According to IES, the Millenium Challenge Corporation Compact II signed between the U.S. and Ghana, aimed to improve ECG’s management and bring in capital through Private Sector Participation. “The MCC partnership to restructure the Electricity Company of Ghana (ECG) was derailed due to transparency and accountability issues”.
The Institute further stated that by 2017, the Cash Waterfall Mechanism (CWM) was implemented to ensure fair revenue distribution in Ghana’s power sector.
However, issues such as non-compliance and fund diversion have worsened financial challenges.
IES pointed out that Relations with Independent Power Producers (IPPs) have soured since 2021 due to unpaid bills, leading to shutdowns, including Asogli Power in October 2024.
Transparency, according to IES, has declined, with GRIDCo removing power generation data from its website, further destabilizing the sector.
Accordingly, the Institute asserted that the current power crisis is fueled by rising outages, unpaid arrears, and increased reliance on imported fuels.
It indicated that public trust is eroding, and mismanagement of utilities like ECG and VRA is exacerbating the situation, highlighting the need for urgent intervention.
IES Urges Immediate Action to Address Power Sector Crisis
Furthermore, the Institute of Energy Security stated that while the restoration of the 550 MW Asogli Power Plant is a positive step, it is not enough to fully resolve Ghana’s power crisis.
According to IES, the electricity deficit is driven by issues in generation capacity, financial inefficiencies, and operational challenges across the power sector.
Despite the unutilized capacity of around 850 MW from plants like Amandi, Siemens, and Karpower, the sector remains vulnerable, especially during peak demand.
As such, the Institute warned that payments to Asogli reflect a reactive approach rather than a strategic solution.

“IES’ Demands Immediate resolution of IPP arrears: The government must prioritize the settlement of outstanding debts to IPPs and state utilities to restore confidence and full generation capacity. Failure to do so could result in prolonged outages and heightened economic disruptions.
“Adherence to the CWM: The CWM ensures equitable revenue distribution across the power sector’s value chain. Its proper implementation would alleviate financial bottlenecks, particularly for upstream suppliers and transmission operators”.
Institute of Energy Security (IES)
The IES also called for restoring transparency by reinstating public access to key power sector data, such as GRIDCo’s daily “Condition Sheet,” to improve decision-making and accountability.
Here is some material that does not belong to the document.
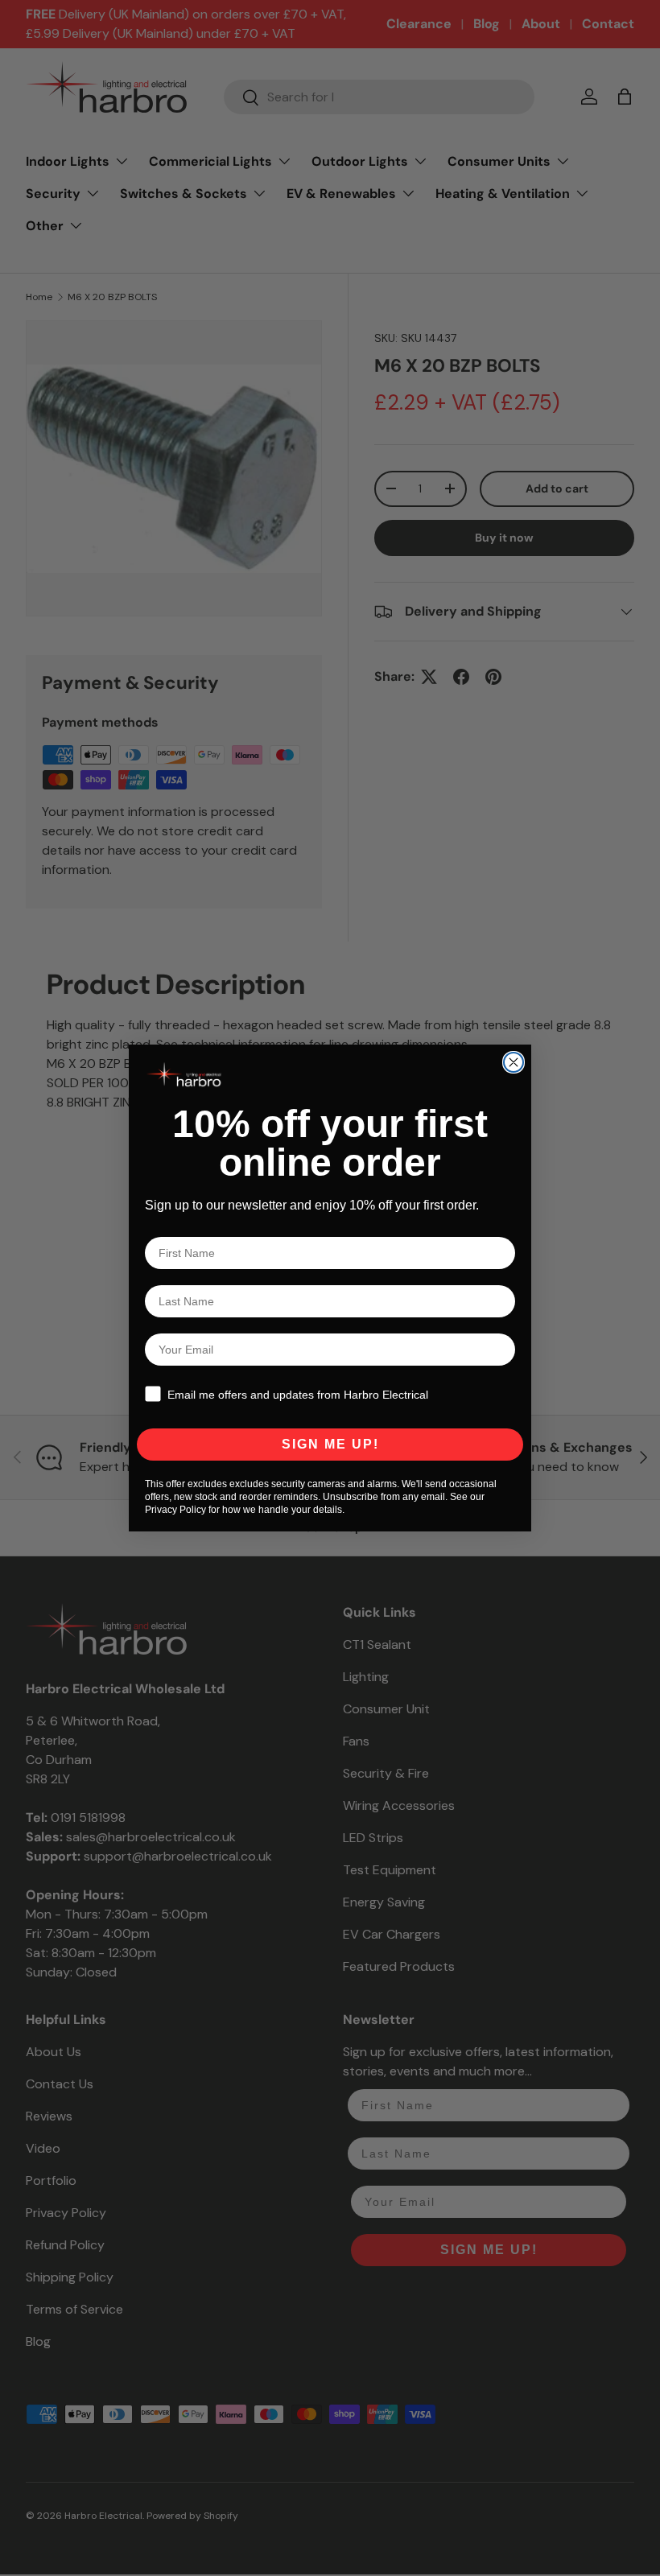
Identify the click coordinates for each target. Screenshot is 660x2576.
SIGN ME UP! (330, 1444)
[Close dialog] (513, 1062)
It also emphasized the need for investment in gas infrastructure to reduce reliance on imports and strengthen energy security.
According to the Institute, the government should implement policy and institutional reforms to improve utilities’ governance, reduce losses, enhance revenue collection, and encourage private sector involvement.
A reliable load-shedding schedule, it noted, is needed to minimize disruptions, and a long-term energy policy should focus on diversification, renewable energy, and sustainable financing. “A transparent and predictable payment structure is critical for attracting and retaining private sector investment”.
Accordingly, IES reiterated that the government has mismanaged resources and opportunities in the power sector, leading to a crisis that requires urgent action.
To restore investor confidence, stabilize the sector, and protect economic growth, the IES urged the government to act quickly.
IES stressed that the ongoing shortfalls from non-operational plants and systemic inefficiencies will continue unless the root causes are addressed.
It therefore suggested that a comprehensive strategy covering generation, distribution, and financial management is crucial for long-term stability in Ghana’s power sector.